WHAT YOU SHOULD DO >>
Give the data again exactly, from its opening line through the line in which "Focus the Number of Posts field" appears.
==== DATA PROVIDED
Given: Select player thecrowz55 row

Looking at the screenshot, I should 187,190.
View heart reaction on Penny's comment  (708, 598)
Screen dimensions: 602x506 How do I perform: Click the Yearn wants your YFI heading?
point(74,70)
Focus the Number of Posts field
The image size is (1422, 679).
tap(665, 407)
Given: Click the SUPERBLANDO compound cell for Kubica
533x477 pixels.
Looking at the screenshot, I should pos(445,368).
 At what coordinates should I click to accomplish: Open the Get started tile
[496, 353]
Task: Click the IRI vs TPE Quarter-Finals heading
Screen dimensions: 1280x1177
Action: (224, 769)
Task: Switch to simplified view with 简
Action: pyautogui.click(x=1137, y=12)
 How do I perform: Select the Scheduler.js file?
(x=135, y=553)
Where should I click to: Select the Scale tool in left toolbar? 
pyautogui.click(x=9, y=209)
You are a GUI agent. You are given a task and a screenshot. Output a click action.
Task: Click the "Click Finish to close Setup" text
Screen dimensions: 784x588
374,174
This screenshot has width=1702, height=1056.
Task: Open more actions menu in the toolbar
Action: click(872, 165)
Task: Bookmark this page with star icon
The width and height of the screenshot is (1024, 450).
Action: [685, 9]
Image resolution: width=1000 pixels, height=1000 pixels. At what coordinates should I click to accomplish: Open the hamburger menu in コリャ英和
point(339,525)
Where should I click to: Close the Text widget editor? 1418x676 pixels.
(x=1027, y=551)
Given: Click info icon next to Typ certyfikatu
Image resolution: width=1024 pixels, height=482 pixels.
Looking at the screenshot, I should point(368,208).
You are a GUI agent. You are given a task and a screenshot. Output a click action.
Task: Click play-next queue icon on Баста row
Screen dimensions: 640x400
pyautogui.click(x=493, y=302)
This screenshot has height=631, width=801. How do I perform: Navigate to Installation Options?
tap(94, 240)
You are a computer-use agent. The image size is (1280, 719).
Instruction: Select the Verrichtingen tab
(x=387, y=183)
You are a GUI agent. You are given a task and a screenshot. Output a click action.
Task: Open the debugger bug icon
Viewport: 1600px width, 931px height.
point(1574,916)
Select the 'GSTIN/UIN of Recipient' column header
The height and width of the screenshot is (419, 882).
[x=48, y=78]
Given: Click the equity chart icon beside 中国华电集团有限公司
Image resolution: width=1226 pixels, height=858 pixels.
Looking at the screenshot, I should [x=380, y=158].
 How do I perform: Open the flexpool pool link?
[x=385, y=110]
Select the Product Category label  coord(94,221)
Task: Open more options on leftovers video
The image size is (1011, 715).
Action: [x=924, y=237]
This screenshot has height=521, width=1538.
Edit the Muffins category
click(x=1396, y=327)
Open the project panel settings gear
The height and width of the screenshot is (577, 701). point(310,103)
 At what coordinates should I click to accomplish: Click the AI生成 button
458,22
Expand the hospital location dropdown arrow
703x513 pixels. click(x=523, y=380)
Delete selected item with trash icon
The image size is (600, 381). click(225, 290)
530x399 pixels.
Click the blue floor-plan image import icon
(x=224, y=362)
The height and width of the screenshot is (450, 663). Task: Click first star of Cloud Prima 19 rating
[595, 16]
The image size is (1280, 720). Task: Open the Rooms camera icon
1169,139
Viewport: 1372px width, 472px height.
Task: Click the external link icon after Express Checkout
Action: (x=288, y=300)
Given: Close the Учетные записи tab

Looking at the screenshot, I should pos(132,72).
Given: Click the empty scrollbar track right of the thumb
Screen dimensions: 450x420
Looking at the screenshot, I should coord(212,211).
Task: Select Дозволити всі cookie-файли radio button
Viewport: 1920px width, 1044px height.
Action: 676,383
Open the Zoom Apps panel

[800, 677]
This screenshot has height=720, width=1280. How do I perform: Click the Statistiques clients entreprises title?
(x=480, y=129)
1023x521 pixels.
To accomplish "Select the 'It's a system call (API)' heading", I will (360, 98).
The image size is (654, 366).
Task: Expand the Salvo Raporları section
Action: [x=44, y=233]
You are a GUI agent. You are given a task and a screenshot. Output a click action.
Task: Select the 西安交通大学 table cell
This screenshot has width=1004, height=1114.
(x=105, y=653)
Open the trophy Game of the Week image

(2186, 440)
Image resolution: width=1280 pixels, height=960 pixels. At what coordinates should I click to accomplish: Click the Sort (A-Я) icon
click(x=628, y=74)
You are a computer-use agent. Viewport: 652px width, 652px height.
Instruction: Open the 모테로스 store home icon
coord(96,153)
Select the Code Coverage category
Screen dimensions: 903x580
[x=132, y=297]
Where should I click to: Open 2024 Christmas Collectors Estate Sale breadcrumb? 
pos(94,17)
========
SOLUTION TO THIS TASK >>
Given: Select player thecrowz55 row

Looking at the screenshot, I should 187,190.
View heart reaction on Penny's comment  (708, 598)
Screen dimensions: 602x506 How do I perform: Click the Yearn wants your YFI heading?
point(74,70)
Focus the Number of Posts field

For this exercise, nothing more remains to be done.